In our network model, the environment-to-phenotype mapping is specified by the representation matrix $H$ and the expression matrix $G$. These matrices may represent information that is encoded in the organism’s genotype, which undergoes evolution. For simplicity, we consider the case where individuals of the population share the same matrices, and we look for the optimal values of $H$ and $G$ that maximize the long-term population growth rate $\mathrm{\Lambda}$.

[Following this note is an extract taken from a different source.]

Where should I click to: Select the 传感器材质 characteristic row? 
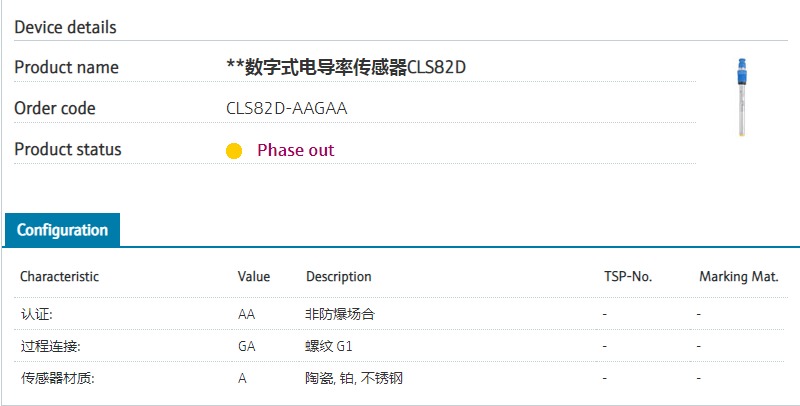pyautogui.click(x=58, y=378)
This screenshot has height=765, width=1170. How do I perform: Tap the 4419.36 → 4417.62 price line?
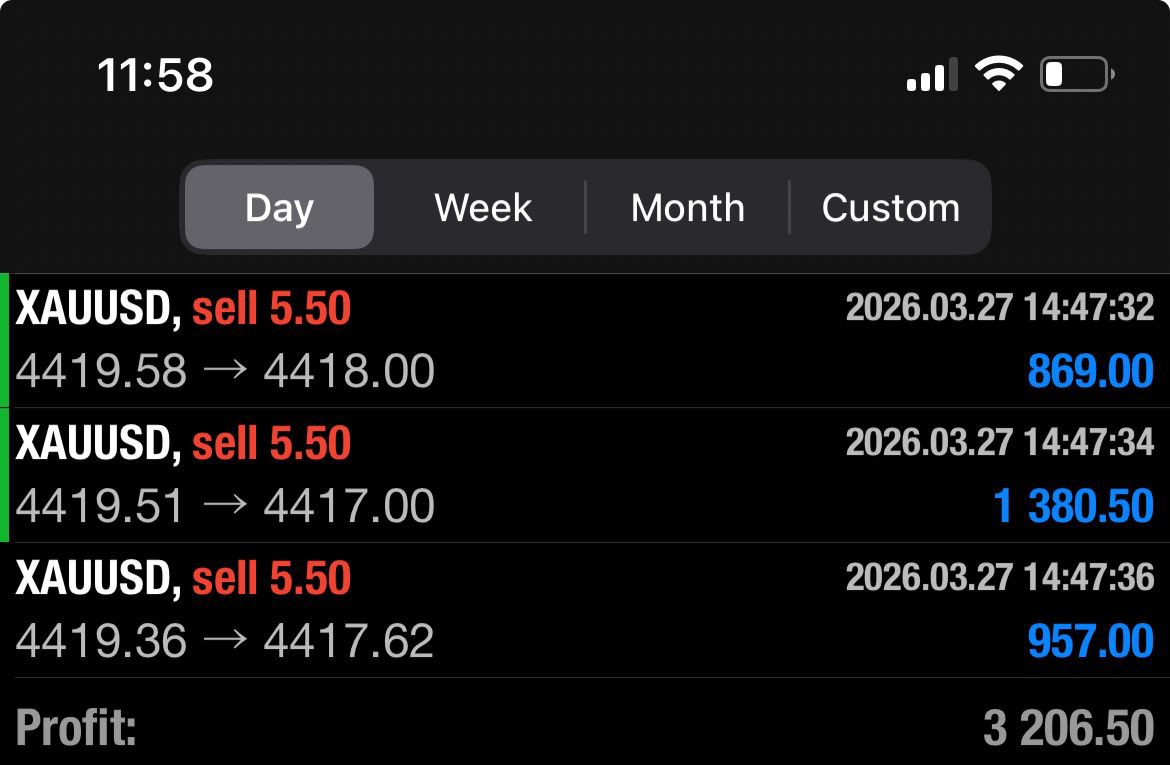click(x=225, y=641)
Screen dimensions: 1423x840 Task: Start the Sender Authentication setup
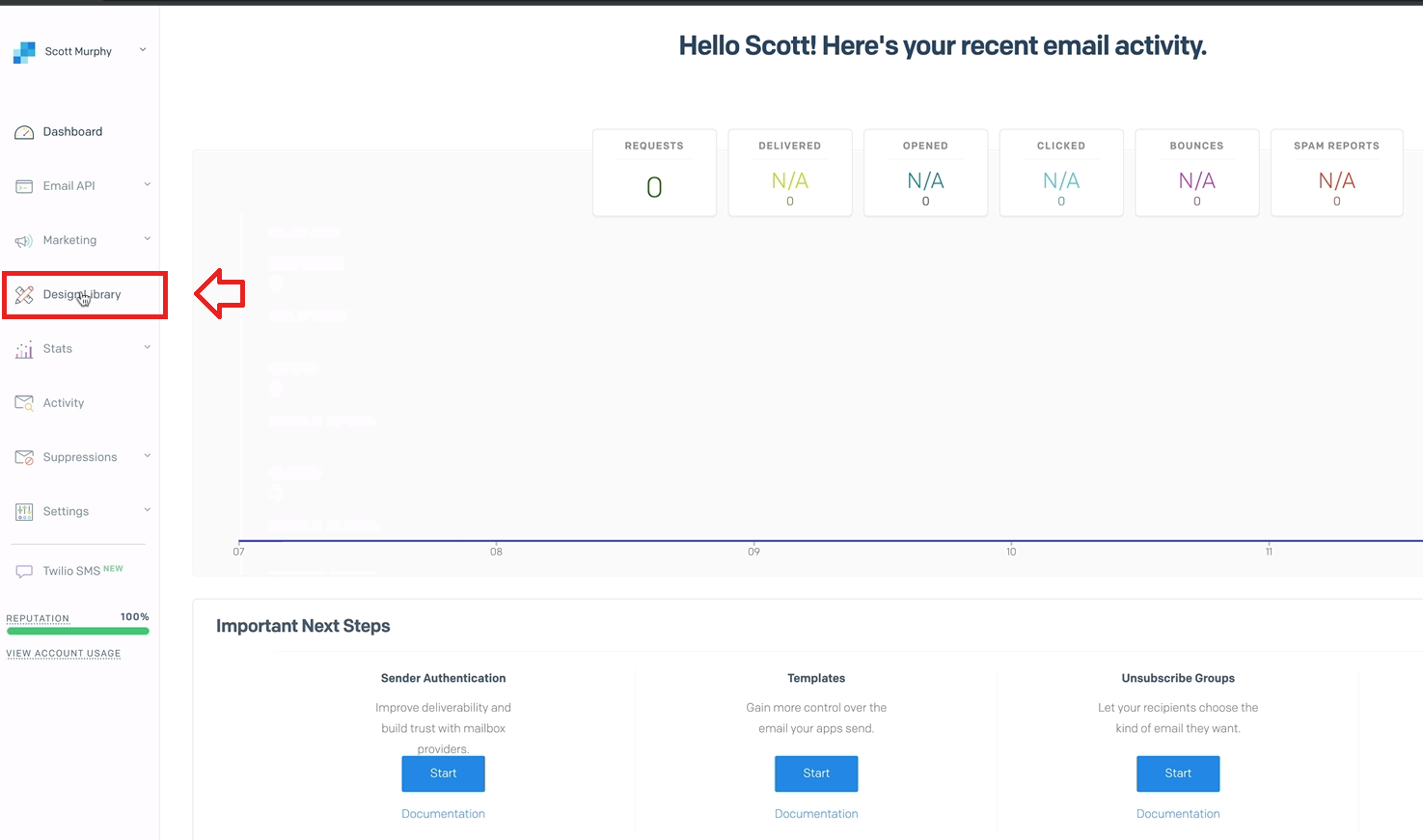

## Emergence of Different Adaptation Strategies

The adaptation strategy resulting from the optimized network will depend on the level of environmental noise $\sigma $ and the strength of natural selection $\gamma $. We explore the range of adaptation strategies in the $\left(\sigma ,\gamma \right)$ parameter space using numerical examples. Consider a 2D environment space ($n=2$), a 3D phenotype space ($p=3$), and a 20D internal space ($q=20$). The environment switches between three conditions ($m=3$), with arbitrarily chosen positions in the environment space (marked in Fig. 2

*A*) and probabilities of occurrence (${p}_{\mu}=0.2$, 0.5, and 0.3, respectively). For each environmental condition ${\epsilon}^{\mu}$, we assign a most favorable phenotype ${\psi}^{\mu}$, called an “archetype” hereafter, in the phenotype space (Fig. 2*B*). In a given environment ${\epsilon}^{\mu}$, organisms receive a distribution of cues, as illustrated in Fig. 2*A*. The mapping given by the optimized network generates a distribution of phenotypes, as illustrated in Fig. 2*B*. The shape of the phenotype distribution, and how it changes under different environmental conditions, characterizes the corresponding adaptation strategy.Fig. 2.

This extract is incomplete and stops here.